Uses old Rust 2015

0.0.0 Jun 19, 2016

#186 in #unit

MIT license

105KB
2.5K SLoC

lion

A very tiny, dynamic, loosely-typed language for doing calculations in a more intuitive way.

  • scanner
  • lexer/tokenizer
  • parser
  • ast to evaluation tree
  • prelude
    • math
    • units
  • evaluator (β reducer)
  • simple cli (repl)
  • version 1.0.0
  • further enhancements

Examples

$ 2 + 2
= 4
$ 20 cm + 2 m
= 220 cm
$ (20 cm + 2 m) m
= 2.2 m
$ add2 x = x + 2
$ add2 5
= 7
$ add2cm x = x + 2 cm
$ add2cm (5 cm)
= 7 cm

Design Goals

  • Define most things in the language itself rather than on a compiler level
  • Support prefix, postfix and infix operators -- functions, units and operators
  • Be lazy, not eager -- but still provide a way to force strict evaluation (still under consideration, since lazy probably requires immutable too)
  • Do not write another programming language. Keep it simple.

■ **Entries provided**
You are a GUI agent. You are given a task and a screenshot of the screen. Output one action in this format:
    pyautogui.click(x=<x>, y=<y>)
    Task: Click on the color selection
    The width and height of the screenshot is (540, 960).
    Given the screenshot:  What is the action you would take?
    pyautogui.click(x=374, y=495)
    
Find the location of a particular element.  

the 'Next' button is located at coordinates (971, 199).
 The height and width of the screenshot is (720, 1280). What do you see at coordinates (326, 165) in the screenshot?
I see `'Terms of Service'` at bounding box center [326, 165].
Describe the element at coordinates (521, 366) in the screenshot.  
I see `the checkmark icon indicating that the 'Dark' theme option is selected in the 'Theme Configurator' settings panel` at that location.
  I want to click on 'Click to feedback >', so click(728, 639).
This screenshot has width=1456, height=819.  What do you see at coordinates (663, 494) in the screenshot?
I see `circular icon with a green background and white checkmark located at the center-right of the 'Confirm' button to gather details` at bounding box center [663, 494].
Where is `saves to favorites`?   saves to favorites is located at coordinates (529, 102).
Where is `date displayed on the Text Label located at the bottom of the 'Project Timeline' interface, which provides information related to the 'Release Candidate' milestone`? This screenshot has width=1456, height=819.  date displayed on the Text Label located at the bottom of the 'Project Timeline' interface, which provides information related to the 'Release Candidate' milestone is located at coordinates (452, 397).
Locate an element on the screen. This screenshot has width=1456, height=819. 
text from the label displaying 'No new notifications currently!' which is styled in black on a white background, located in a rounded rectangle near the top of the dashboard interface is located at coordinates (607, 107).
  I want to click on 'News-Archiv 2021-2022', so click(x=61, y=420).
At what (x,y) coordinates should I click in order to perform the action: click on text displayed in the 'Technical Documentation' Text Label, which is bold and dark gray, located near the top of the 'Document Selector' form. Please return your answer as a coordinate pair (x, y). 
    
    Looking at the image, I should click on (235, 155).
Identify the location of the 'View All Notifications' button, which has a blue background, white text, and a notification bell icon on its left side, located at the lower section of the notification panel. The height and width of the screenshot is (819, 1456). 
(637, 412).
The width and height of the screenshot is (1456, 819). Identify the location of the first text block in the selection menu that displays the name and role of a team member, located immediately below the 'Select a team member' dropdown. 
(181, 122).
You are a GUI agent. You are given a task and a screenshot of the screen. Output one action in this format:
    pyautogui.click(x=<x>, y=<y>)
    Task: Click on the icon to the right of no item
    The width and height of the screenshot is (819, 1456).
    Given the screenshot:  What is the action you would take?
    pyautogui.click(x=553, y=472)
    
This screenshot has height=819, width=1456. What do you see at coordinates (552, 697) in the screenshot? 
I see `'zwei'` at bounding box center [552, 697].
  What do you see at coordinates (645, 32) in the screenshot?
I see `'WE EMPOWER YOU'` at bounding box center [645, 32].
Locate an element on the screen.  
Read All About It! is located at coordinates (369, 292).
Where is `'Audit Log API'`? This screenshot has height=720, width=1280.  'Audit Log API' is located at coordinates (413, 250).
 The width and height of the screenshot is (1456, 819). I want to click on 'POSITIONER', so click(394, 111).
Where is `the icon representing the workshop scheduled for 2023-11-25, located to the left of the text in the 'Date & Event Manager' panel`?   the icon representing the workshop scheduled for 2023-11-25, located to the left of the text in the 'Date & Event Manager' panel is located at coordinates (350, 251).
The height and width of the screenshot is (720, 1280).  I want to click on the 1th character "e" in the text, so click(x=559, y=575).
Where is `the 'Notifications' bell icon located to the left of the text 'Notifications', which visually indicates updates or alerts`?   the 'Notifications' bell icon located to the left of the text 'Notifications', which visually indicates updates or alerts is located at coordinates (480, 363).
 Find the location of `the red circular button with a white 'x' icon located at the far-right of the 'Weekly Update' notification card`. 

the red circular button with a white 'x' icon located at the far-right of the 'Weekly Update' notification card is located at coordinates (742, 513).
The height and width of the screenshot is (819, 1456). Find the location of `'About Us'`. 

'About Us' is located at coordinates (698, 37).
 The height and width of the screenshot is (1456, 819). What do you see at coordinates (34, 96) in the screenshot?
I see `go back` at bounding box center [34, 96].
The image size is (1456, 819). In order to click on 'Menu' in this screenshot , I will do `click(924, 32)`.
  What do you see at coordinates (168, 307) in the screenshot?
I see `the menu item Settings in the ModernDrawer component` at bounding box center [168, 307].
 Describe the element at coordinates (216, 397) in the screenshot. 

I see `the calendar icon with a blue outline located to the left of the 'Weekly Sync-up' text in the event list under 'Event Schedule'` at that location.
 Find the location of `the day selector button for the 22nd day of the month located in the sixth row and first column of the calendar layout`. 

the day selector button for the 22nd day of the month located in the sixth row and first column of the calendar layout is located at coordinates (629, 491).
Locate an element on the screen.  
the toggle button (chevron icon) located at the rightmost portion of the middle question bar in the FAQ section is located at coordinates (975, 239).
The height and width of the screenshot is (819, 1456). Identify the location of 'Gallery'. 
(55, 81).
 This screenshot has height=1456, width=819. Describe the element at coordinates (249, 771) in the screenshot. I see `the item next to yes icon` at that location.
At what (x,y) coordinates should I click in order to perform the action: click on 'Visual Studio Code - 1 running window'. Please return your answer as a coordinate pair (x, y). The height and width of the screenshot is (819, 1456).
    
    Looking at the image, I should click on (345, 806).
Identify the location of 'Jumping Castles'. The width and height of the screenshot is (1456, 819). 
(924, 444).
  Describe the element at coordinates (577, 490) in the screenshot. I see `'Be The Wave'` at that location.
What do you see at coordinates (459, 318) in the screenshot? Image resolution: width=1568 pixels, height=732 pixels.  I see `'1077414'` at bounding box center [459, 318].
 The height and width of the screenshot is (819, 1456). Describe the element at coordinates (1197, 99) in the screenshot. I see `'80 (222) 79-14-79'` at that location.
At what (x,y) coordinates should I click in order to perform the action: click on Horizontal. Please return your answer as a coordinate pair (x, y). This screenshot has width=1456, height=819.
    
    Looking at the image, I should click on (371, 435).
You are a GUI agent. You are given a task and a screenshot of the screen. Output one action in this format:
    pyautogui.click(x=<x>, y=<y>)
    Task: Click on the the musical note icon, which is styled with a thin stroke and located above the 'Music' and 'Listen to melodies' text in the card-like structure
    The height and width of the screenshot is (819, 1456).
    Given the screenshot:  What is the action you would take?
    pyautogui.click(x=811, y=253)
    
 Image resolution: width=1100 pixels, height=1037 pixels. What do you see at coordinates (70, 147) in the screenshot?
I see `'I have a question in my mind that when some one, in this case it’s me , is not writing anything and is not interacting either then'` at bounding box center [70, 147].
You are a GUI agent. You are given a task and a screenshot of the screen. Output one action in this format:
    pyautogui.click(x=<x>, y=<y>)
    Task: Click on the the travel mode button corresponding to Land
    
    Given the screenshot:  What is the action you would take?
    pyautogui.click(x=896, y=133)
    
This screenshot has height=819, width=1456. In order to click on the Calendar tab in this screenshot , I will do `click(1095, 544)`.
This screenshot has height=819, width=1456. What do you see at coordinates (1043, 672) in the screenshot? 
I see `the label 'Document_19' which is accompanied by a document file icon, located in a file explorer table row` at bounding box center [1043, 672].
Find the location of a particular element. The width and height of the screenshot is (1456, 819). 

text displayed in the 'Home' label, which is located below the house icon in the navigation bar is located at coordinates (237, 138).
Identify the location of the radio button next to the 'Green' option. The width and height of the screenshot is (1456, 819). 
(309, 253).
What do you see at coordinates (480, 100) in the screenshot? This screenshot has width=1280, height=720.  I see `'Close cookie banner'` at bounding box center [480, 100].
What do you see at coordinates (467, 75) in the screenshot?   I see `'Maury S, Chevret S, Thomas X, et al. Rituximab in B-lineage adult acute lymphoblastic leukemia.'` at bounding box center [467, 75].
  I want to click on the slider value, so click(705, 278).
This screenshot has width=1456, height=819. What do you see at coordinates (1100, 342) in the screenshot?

■ **What you will do**
a – From the lion page, write out the passage from "A very tiny, dynamic, loosely-typed" up to and including "evaluator (β reducer)".
b – Answer these questions using the lion page:
(i) Under which license is it released?
(ii) In the examples, what result is shown for 20 cm + 2 m?
(iii) According to the design goals, where should most things be defined?
The material comes from a separate source.

■ **Solved problems**
a –
A very tiny, dynamic, loosely-typed language for doing calculations in a more intuitive way.

  • scanner
  • lexer/tokenizer
  • parser
  • ast to evaluation tree
  • prelude
    • math
    • units
  • evaluator (β reducer)

b –
(i) The MIT license.
(ii) 220 cm.
(iii) In the language itself rather than on a compiler level.